Stored records
▶

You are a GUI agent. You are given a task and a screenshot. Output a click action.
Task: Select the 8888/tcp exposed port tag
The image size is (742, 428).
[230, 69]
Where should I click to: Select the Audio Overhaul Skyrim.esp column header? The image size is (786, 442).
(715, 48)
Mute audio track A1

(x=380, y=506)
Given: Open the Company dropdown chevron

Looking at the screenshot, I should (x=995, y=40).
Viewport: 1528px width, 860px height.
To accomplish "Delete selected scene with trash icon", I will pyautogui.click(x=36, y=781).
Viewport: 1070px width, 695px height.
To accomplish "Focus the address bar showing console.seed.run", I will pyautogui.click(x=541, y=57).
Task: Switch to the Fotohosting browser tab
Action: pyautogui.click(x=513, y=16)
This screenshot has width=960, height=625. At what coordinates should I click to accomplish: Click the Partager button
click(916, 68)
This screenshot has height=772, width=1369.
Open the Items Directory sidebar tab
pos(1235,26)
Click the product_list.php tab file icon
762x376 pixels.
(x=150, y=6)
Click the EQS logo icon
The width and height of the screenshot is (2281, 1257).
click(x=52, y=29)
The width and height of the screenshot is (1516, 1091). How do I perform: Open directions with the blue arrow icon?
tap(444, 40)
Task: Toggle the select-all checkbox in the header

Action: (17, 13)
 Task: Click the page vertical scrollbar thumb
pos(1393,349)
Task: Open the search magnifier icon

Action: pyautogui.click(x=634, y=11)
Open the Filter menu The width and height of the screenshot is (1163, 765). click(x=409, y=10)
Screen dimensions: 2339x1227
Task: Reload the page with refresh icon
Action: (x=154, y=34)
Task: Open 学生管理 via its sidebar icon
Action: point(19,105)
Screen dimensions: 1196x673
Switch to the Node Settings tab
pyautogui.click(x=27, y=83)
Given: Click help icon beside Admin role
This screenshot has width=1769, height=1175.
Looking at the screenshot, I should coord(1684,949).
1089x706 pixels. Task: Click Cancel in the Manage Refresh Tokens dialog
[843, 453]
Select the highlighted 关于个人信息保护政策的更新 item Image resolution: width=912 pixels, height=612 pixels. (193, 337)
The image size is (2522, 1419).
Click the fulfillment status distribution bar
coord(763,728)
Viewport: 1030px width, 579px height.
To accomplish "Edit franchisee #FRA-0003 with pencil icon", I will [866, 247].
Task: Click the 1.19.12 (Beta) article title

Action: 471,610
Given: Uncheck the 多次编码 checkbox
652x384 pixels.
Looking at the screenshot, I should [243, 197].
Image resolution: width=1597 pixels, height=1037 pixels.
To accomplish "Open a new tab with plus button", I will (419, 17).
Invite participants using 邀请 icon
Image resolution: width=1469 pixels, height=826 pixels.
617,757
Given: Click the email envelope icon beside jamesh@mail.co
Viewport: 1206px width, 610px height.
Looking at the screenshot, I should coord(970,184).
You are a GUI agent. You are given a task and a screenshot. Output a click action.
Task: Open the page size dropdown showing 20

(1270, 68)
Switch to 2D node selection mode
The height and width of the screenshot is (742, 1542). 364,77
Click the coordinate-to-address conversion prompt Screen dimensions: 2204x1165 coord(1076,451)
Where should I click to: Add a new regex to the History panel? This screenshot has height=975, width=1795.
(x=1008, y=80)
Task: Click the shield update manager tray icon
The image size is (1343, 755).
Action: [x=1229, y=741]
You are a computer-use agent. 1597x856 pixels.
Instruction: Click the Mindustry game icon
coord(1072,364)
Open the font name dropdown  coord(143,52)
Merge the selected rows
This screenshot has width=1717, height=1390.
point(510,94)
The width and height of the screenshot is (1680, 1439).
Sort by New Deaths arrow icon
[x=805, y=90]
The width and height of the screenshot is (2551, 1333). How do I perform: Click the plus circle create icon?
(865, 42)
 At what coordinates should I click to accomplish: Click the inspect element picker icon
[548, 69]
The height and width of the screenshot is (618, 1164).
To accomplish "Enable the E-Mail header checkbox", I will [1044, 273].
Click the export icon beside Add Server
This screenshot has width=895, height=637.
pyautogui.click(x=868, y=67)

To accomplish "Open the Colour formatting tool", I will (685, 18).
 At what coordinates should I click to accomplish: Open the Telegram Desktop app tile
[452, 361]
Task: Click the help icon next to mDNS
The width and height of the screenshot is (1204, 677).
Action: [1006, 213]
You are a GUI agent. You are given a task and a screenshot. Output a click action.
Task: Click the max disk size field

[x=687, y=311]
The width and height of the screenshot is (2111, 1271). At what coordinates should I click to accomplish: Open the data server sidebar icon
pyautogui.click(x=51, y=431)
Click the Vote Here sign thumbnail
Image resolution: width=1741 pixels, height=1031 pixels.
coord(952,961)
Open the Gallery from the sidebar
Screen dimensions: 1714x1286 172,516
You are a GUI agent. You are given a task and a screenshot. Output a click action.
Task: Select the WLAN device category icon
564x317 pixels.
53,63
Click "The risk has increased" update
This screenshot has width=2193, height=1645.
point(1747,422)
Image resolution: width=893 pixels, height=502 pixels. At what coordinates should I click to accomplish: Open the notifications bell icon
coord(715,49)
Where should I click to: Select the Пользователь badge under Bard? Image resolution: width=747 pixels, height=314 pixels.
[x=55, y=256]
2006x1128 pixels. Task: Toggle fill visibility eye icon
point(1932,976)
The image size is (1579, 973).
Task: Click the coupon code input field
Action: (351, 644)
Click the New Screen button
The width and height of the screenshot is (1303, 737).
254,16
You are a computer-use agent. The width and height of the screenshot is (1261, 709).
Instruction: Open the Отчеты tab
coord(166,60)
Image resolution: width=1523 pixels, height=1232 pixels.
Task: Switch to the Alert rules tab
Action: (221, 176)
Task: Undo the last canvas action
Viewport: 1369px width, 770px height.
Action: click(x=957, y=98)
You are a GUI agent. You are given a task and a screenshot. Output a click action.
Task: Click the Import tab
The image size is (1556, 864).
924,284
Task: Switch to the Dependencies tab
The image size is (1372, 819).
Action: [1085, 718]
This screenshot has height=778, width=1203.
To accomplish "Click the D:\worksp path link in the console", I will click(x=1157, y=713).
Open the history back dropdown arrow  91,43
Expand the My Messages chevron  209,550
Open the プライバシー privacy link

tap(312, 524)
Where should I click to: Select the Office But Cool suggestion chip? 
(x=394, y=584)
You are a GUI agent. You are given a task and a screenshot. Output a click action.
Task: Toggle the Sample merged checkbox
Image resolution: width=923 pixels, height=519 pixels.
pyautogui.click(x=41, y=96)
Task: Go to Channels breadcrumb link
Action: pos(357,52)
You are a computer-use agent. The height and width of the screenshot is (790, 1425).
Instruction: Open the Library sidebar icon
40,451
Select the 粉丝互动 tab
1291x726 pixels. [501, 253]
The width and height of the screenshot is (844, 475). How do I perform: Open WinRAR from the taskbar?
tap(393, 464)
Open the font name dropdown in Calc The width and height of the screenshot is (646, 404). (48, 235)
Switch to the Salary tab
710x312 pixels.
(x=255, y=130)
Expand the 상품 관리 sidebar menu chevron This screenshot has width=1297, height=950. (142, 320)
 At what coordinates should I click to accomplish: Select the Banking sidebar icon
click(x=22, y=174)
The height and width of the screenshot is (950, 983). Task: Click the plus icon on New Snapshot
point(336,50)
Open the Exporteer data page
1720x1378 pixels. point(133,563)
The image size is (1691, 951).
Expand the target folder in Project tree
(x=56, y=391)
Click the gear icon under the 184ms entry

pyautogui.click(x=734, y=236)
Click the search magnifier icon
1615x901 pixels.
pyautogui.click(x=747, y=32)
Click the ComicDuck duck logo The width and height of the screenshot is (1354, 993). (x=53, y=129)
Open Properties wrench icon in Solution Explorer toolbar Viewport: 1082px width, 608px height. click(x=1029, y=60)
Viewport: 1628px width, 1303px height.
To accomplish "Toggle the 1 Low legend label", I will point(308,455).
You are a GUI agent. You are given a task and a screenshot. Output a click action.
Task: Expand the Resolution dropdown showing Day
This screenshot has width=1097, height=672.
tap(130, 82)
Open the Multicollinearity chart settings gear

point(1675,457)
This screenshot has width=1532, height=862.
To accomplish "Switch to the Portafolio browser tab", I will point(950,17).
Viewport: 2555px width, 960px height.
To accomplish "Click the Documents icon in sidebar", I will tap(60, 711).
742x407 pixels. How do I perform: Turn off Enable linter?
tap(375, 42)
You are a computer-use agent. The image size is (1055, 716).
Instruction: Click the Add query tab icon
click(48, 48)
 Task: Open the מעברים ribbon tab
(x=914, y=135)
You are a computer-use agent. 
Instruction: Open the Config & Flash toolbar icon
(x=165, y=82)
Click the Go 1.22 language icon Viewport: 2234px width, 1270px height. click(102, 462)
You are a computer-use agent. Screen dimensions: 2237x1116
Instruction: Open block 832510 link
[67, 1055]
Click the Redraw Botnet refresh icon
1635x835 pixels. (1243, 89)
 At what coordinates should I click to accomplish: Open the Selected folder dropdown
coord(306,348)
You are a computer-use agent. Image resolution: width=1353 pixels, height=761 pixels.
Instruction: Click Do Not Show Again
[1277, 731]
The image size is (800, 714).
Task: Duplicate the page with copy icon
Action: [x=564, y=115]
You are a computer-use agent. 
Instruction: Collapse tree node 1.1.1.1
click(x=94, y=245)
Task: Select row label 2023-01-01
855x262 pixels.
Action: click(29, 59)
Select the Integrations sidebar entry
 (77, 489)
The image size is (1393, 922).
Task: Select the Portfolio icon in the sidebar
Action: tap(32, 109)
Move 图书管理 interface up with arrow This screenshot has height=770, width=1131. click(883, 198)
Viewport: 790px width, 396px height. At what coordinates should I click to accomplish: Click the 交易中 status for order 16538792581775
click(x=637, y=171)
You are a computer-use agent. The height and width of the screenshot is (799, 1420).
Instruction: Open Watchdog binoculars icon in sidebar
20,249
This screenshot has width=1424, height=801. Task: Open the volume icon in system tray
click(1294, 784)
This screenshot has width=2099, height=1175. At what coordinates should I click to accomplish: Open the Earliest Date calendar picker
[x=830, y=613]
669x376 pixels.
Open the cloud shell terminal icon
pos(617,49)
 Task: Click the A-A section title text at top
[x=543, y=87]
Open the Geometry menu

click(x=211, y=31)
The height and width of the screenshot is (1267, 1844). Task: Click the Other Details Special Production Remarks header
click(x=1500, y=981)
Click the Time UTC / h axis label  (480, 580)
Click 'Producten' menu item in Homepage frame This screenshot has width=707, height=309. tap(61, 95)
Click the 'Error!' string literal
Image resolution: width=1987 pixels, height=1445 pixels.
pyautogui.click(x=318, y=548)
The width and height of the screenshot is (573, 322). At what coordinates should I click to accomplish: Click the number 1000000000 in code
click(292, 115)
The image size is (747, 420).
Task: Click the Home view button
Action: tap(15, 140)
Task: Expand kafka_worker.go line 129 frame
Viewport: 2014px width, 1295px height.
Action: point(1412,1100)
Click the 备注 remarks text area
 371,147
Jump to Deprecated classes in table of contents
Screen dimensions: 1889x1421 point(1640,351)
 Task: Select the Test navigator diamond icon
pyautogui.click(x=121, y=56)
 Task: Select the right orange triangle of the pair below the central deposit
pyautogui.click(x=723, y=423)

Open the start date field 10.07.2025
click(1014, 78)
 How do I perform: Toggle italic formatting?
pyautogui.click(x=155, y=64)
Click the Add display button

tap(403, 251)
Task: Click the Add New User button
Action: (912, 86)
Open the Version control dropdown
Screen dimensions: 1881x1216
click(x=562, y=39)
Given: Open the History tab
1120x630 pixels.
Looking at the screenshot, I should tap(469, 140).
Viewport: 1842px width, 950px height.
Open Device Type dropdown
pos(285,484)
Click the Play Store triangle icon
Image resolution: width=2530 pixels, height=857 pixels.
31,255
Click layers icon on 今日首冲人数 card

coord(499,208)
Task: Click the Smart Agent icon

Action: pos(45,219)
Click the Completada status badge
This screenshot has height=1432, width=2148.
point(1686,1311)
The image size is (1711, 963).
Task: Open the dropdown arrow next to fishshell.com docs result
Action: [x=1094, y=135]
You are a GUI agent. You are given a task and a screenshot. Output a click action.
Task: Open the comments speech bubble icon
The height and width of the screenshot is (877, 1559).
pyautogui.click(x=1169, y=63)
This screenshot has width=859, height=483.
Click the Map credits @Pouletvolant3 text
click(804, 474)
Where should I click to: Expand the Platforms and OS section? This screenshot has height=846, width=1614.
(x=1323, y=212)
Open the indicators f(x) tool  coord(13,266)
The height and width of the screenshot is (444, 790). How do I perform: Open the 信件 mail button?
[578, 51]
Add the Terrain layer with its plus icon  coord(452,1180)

◀

Return only the part of the records above that opens with the line containing "is (790, 1425)." and closes with the line containing "Switch to the Salary tab", ends included.

You are a computer-use agent. The height and width of the screenshot is (790, 1425).
Instruction: Open the Library sidebar icon
40,451
Select the 粉丝互动 tab
1291x726 pixels. [501, 253]
The width and height of the screenshot is (844, 475). How do I perform: Open WinRAR from the taskbar?
tap(393, 464)
Open the font name dropdown in Calc The width and height of the screenshot is (646, 404). (48, 235)
Switch to the Salary tab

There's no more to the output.